Transform your weekends into microadventures
You don’t have to be a grizzled trailblazer to fit adventure into your life – urbanites and nine-to-fivers are embracing the new buzzword ‘microadventure’ to make the most of what they’ve got.
WITH MILLIONS OF Australians spending the majority of their days in an office, finding the time to get outdoors and explore your surrounds can be difficult – that’s where ‘microadventures’ come in.
The idea is based on using what time you have – weekends, mostly – and maximising its potential by stepping out of your comfort zone and doing something adventurous to escape the humdrum of a nine-to-five lifestyle.
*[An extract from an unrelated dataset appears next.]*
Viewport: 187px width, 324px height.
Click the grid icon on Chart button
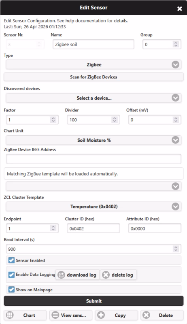[x=10, y=315]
With many of our capital cities a relatively short drive from pristine national parks and wilderness areas, there are plenty of adventures to be had right on our doorsteps.
Henry Brydon, founder and editor of microadventure blog We Are Explorers, has spent many of his weekends exploring Sydney’s best-kept secrets.
“We're more connected to the world than ever before, meaning it’s now even harder – but more important – to break free from the shackles of wi-fi signals and skim flat whites,” Henry says.
“It's easy to get caught up in the hustle and bustle of city life – as fun as it is – but there is literally a world to explore out there and it's surprising how easy it is to find an epic little adventure within it.”
Whether it is surfing Byron Bay, canyoning in the Blue Mountains, canoeing in Kangaroo Valley, or just packing the car and driving to a patch of wilderness, Henry – along with his adventure-seeking friends – has got microadventures down to a tee.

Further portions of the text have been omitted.